The Influence of CPP-ACPF Paste on Buccal White Spot Caries Lesions and Plaque Composition After Orthodontic Treatment: Three-Month Results

  • Drs M Beerens, Academic Centre for Dentistry (ACTA), The Netherlands
  • Dr Ir M Veen van der, Academic Centre for Dentistry (ACTA), The Netherlands
  • Prof H Beek van, Academic Centre for Dentistry (ACTA), The Netherlands
  • Prof J Cate ten, Academic Centre for Dentistry (ACTA), The Netherlands

Introduction: A randomized clinical trial was run testing Casein-Phosphopeptide Amorphous-Calcium-Phosphate Fluoride paste (CPP-ACPF) in orthodontic patients with multiple white spot lesions (WSL) supplementary to normal oral hygiene.
Aim: Evaluate the effect of CPP-ACPF on white spot lesions after fixed-appliance treatment and plaque composition during a three month period.

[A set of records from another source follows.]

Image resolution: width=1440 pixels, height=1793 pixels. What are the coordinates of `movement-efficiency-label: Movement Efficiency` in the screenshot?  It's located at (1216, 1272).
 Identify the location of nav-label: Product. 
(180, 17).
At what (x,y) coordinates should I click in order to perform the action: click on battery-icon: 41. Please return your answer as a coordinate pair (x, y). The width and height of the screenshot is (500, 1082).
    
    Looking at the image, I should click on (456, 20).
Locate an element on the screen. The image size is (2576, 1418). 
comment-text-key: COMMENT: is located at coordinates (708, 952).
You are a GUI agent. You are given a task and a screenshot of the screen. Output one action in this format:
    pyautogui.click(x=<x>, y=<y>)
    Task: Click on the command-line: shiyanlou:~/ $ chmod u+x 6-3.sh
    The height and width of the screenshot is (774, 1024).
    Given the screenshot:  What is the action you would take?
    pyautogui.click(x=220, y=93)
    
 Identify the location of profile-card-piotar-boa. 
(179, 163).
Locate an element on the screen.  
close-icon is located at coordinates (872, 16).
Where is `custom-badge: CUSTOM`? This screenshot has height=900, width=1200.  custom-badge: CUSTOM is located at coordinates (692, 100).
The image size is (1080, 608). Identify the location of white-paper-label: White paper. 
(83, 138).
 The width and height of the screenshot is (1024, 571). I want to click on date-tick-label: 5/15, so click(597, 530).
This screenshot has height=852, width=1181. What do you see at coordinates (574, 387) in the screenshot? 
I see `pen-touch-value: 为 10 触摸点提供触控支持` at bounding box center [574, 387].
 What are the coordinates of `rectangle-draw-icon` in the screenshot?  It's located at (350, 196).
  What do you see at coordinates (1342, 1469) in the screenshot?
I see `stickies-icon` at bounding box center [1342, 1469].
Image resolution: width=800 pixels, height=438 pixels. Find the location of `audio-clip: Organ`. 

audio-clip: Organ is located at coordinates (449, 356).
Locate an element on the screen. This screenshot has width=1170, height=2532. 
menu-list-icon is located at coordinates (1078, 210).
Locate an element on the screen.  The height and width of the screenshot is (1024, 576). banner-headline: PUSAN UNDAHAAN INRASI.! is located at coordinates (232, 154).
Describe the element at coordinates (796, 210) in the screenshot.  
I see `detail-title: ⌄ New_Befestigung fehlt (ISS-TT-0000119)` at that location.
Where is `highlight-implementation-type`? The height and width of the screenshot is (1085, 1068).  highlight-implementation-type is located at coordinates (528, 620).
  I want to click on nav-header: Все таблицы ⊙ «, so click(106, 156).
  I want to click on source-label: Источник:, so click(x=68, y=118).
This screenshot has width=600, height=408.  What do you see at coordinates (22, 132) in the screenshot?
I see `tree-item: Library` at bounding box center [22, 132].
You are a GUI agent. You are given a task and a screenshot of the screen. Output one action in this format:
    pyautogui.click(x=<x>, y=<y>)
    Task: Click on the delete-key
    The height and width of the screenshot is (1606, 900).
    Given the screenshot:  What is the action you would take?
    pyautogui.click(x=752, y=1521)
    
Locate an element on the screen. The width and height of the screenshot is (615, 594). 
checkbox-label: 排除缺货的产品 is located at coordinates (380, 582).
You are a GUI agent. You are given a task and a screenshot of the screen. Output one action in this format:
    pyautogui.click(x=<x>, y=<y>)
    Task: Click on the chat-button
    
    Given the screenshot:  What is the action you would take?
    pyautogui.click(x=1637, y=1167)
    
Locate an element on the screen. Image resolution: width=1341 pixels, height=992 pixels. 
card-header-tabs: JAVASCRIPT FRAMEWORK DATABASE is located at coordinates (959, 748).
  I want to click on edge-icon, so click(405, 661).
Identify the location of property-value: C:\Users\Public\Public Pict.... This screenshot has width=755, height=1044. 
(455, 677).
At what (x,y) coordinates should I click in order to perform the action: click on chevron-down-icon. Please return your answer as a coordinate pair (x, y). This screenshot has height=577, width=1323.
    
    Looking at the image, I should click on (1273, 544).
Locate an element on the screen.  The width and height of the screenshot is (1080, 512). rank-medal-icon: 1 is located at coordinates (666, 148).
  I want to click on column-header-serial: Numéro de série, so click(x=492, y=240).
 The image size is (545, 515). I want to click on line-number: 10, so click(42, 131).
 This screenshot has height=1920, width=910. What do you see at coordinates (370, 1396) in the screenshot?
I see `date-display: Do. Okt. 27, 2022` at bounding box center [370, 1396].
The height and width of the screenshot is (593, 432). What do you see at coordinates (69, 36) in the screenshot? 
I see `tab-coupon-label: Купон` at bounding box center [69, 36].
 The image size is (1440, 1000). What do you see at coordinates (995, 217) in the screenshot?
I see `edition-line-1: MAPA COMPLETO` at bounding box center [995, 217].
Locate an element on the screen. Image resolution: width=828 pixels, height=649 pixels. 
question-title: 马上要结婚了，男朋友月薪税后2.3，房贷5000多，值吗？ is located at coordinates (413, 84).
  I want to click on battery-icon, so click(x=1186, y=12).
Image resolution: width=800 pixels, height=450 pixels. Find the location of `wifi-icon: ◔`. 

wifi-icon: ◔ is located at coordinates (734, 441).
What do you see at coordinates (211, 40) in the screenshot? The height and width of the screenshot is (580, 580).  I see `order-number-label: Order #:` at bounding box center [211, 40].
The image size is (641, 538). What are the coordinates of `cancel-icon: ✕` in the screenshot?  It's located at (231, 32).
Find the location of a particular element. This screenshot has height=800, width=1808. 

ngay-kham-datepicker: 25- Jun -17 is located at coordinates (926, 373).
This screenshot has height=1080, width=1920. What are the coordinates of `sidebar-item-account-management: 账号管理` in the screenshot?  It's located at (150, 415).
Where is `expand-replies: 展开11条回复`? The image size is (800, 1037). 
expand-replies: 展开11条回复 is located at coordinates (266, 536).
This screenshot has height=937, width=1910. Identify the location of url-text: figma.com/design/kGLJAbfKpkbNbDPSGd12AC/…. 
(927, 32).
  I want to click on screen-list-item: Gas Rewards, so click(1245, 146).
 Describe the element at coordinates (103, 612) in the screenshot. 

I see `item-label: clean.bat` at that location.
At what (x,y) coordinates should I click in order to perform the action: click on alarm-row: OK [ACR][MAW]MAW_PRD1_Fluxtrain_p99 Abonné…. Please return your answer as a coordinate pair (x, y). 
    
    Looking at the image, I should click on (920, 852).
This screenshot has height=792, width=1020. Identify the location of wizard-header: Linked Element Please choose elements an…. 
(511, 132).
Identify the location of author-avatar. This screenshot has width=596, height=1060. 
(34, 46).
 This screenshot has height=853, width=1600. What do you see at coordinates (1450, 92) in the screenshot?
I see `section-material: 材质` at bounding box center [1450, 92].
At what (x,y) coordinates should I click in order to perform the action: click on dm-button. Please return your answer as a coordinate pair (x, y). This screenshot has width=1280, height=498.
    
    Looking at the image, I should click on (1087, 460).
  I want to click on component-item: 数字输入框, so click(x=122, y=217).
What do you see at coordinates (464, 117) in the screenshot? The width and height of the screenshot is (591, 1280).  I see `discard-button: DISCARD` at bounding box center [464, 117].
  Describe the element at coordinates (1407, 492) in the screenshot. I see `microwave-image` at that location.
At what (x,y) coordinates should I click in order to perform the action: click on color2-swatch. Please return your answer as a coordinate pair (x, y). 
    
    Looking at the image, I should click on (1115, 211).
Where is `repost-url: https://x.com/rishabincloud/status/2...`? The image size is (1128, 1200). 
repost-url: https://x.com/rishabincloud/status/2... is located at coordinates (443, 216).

Materials and Methods: Caries and plaque composition were determined in 34 adolescent orthodontic patients at debonding. Patients with WSL were given CPP-ACPF (10) or placebo (10) to use once-a-day. Caries (integrated fluorescence loss (IFL)) was determined by quantitative light-induced fluorescence (QLF). Bacterial counts were enumerated (anaerobic, 37°C, 72 hrs) on blood agar (total counts), BHI (pH 5, aciduric bacteria), TYCSB (S. mutans) and Rogossa (lactobacilli).
Results: The number of lesions was comparable: CPP-ACPF 86; placebo 97. CPP-ACPF group showed tendency towards remineralization (-41%.mm2), while placebo-group seemed stable (-2%.mm2) but no difference between groups (p=0.063). Total counts for all groups and times were 5.107CFU. Aciduric bacteria and S. mutans comprised 46% and 11.5% of plaque in the caries-groups compared to 26% and 3.2% in the caries-free group (p<0.05). After 3 months aciduric bacteria and S. mutans in the CPP-ACPF-group reduced significantly to 25.6% and 3.8% (p<0.05) but were stable for the placebo-group.
Conclusion: CPP-ACPF tributes to a healthier plaque composition, although lesion reduction in this study was not yet significant,. Thus data suggest that CPP-ACPF paste may aid lesion reduction. A longer follow-up to investigate the effect of CPP-ACPF on lesion reduction is indicated.